# Objetivo A:
Duplica sin cambios el pasaje del texto sobre los espejos que va desde "Cuando me vestía, de" hasta "aquellos que miraban.".
-------- Fragmento del documento --------
Cuando te ves por primera vez en el espejo

Evelyn Wittig
5 min readFeb 27, 2015

Durante mi infancia, cultivé un desprecio extremo hacia los espejos. Después de lavarme, pasaba de largo el espejo del baño para así no tener que ver mi cuerpo entero reflejado en el, y solo me paraba en frente de uno cuando era absolutamente necesario, por ejemplo para chequear si me había abotonado bien el cuello o si mi blusa no quedaba fuera del suéter. En la comodidad de mi casa, me gustaba como me veía, pero en cuanto cruzaba la puerta hacía el mundo exterior, todo mi ser se colapsaba. El colegio no fue bueno para mi autoestima, el instituto fue peor. Intentaba no ver a los demás, pero los demás me veían a mí y corrompieron mi imagen para su propio placer malicioso. El acoso escolar se convirtió en una especie de evento carnavalesco y el único mecanismo que tenía para protegerme era la indiferencia. Quería distanciarme de mi propio cuerpo, imaginándome que estaba del otro lado de la habitación, o en un quimera flotando encima mí. Tal vez así se siente un trauma. Mientras más risas escuchaba, más sentía desgarrar las fibras de mí misma. Era capaz de reensamblar mi cuerpo cuando sonaba la campana pero cada vez que tenía que hacerlo, mi centro se sentía un poco más suelto, un poco más débil que antes.

Cuando me vestía, de niña, me paraba en medio del ropero y me palpaba el cuerpo para estar segura de que tenía la ropa puesta. Entonces, iba y me paraba en frente de mi madre para que ella me asegurara que me veía bien, pero nunca vi mi apariencia por mí misma. ¿Qué más daba? Yo pensaba que si me miraba en el espejo y veía mi reflejo, me reiría de la persona reflejada allí, una chica tímida con una postura horrible. La nuca estaba en constante dolor porque ella inclinaba su cabeza demasiado, esperando que esta inclinación le diera invisibilidad. Hasta donde sabía, era una sombra hasta que alguien me reconocía y me daba el nombre que ellos querían. Mi individualidad solo podía ser justificada cuando era lanzada contra una superficie dura de burlas, acoso, victimarios, y aquellos que miraban.
--------
# Objetivo B:
Anota tal cual, de las entradas que aparecen más abajo, las líneas que van desde la que contiene "Surgical Supplies (1326, 74)" hasta la que contiene "UV Laser Marking Machine (57, 288)", ambas incluidas.
-------- Material de origen --------
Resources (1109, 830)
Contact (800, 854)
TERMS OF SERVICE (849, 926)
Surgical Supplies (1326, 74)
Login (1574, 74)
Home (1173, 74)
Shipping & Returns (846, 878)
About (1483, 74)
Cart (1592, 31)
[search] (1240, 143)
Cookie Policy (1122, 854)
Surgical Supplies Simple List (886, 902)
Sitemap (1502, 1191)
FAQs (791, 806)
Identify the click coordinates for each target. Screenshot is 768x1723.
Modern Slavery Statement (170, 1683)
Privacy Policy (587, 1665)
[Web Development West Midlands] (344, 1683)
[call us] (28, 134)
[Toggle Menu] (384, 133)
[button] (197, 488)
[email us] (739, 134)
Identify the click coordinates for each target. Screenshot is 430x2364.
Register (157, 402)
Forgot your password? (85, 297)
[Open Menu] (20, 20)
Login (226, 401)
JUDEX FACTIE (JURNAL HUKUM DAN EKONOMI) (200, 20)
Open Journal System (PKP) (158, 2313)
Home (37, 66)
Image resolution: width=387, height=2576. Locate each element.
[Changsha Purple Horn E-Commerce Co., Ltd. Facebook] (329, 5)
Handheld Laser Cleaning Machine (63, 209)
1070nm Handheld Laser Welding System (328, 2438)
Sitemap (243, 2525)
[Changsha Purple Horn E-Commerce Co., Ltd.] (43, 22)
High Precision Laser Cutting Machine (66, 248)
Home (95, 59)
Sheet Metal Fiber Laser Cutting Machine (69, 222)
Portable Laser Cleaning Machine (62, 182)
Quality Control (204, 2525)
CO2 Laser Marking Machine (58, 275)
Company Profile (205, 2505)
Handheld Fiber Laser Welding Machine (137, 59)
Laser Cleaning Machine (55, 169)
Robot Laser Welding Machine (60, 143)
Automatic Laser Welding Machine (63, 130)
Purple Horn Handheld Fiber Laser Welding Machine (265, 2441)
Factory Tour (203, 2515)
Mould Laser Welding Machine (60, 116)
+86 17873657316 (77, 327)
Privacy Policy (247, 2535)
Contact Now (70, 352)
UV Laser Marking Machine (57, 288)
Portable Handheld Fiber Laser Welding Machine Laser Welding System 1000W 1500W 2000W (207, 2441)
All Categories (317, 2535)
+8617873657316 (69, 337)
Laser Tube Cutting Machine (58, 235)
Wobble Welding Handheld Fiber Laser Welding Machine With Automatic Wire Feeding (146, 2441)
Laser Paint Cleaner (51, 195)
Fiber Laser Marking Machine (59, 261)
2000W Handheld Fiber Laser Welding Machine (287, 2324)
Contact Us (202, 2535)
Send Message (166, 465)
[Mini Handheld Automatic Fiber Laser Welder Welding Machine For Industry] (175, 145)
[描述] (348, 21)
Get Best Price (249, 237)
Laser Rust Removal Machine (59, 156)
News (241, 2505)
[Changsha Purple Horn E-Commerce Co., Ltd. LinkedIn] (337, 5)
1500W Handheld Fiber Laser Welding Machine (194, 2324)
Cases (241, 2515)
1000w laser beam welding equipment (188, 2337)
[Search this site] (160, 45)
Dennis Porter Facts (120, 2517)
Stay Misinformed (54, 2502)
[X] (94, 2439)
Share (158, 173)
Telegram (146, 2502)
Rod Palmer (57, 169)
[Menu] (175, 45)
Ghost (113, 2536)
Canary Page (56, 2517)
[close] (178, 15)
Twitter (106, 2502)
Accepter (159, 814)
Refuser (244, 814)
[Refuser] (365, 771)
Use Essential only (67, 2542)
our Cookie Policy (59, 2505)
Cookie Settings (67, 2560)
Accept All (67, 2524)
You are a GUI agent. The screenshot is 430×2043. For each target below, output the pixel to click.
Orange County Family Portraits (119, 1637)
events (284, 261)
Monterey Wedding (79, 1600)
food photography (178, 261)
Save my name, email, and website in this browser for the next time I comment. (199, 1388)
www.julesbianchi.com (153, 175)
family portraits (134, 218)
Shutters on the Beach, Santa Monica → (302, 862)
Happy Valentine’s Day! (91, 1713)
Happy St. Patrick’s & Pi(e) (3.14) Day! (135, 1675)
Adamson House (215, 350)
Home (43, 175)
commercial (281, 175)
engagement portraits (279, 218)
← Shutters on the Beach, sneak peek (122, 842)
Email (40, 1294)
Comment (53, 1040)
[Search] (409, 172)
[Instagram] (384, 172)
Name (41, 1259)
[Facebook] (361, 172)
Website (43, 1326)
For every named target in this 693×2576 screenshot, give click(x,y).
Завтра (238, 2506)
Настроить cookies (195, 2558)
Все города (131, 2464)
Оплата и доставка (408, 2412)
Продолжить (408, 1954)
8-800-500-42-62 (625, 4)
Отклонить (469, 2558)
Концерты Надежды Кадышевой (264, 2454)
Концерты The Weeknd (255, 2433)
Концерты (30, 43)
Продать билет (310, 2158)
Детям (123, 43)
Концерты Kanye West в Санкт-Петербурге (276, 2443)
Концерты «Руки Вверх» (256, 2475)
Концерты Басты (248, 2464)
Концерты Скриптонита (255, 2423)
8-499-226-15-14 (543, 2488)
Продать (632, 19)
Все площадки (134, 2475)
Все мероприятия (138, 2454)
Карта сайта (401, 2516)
--------
# Resultado A:
Cuando me vestía, de niña, me paraba en medio del ropero y me palpaba el cuerpo para estar segura de que tenía la ropa puesta. Entonces, iba y me paraba en frente de mi madre para que ella me asegurara que me veía bien, pero nunca vi mi apariencia por mí misma. ¿Qué más daba? Yo pensaba que si me miraba en el espejo y veía mi reflejo, me reiría de la persona reflejada allí, una chica tímida con una postura horrible. La nuca estaba en constante dolor porque ella inclinaba su cabeza demasiado, esperando que esta inclinación le diera invisibilidad. Hasta donde sabía, era una sombra hasta que alguien me reconocía y me daba el nombre que ellos querían. Mi individualidad solo podía ser justificada cuando era lanzada contra una superficie dura de burlas, acoso, victimarios, y aquellos que miraban.

# Resultado B:
Surgical Supplies (1326, 74)
Login (1574, 74)
Home (1173, 74)
Shipping & Returns (846, 878)
About (1483, 74)
Cart (1592, 31)
[search] (1240, 143)
Cookie Policy (1122, 854)
Surgical Supplies Simple List (886, 902)
Sitemap (1502, 1191)
FAQs (791, 806)
Identify the click coordinates for each target. Screenshot is 768x1723.
Modern Slavery Statement (170, 1683)
Privacy Policy (587, 1665)
[Web Development West Midlands] (344, 1683)
[call us] (28, 134)
[Toggle Menu] (384, 133)
[button] (197, 488)
[email us] (739, 134)
Identify the click coordinates for each target. Screenshot is 430x2364.
Register (157, 402)
Forgot your password? (85, 297)
[Open Menu] (20, 20)
Login (226, 401)
JUDEX FACTIE (JURNAL HUKUM DAN EKONOMI) (200, 20)
Open Journal System (PKP) (158, 2313)
Home (37, 66)
Image resolution: width=387, height=2576. Locate each element.
[Changsha Purple Horn E-Commerce Co., Ltd. Facebook] (329, 5)
Handheld Laser Cleaning Machine (63, 209)
1070nm Handheld Laser Welding System (328, 2438)
Sitemap (243, 2525)
[Changsha Purple Horn E-Commerce Co., Ltd.] (43, 22)
High Precision Laser Cutting Machine (66, 248)
Home (95, 59)
Sheet Metal Fiber Laser Cutting Machine (69, 222)
Portable Laser Cleaning Machine (62, 182)
Quality Control (204, 2525)
CO2 Laser Marking Machine (58, 275)
Company Profile (205, 2505)
Handheld Fiber Laser Welding Machine (137, 59)
Laser Cleaning Machine (55, 169)
Robot Laser Welding Machine (60, 143)
Automatic Laser Welding Machine (63, 130)
Purple Horn Handheld Fiber Laser Welding Machine (265, 2441)
Factory Tour (203, 2515)
Mould Laser Welding Machine (60, 116)
+86 17873657316 (77, 327)
Privacy Policy (247, 2535)
Contact Now (70, 352)
UV Laser Marking Machine (57, 288)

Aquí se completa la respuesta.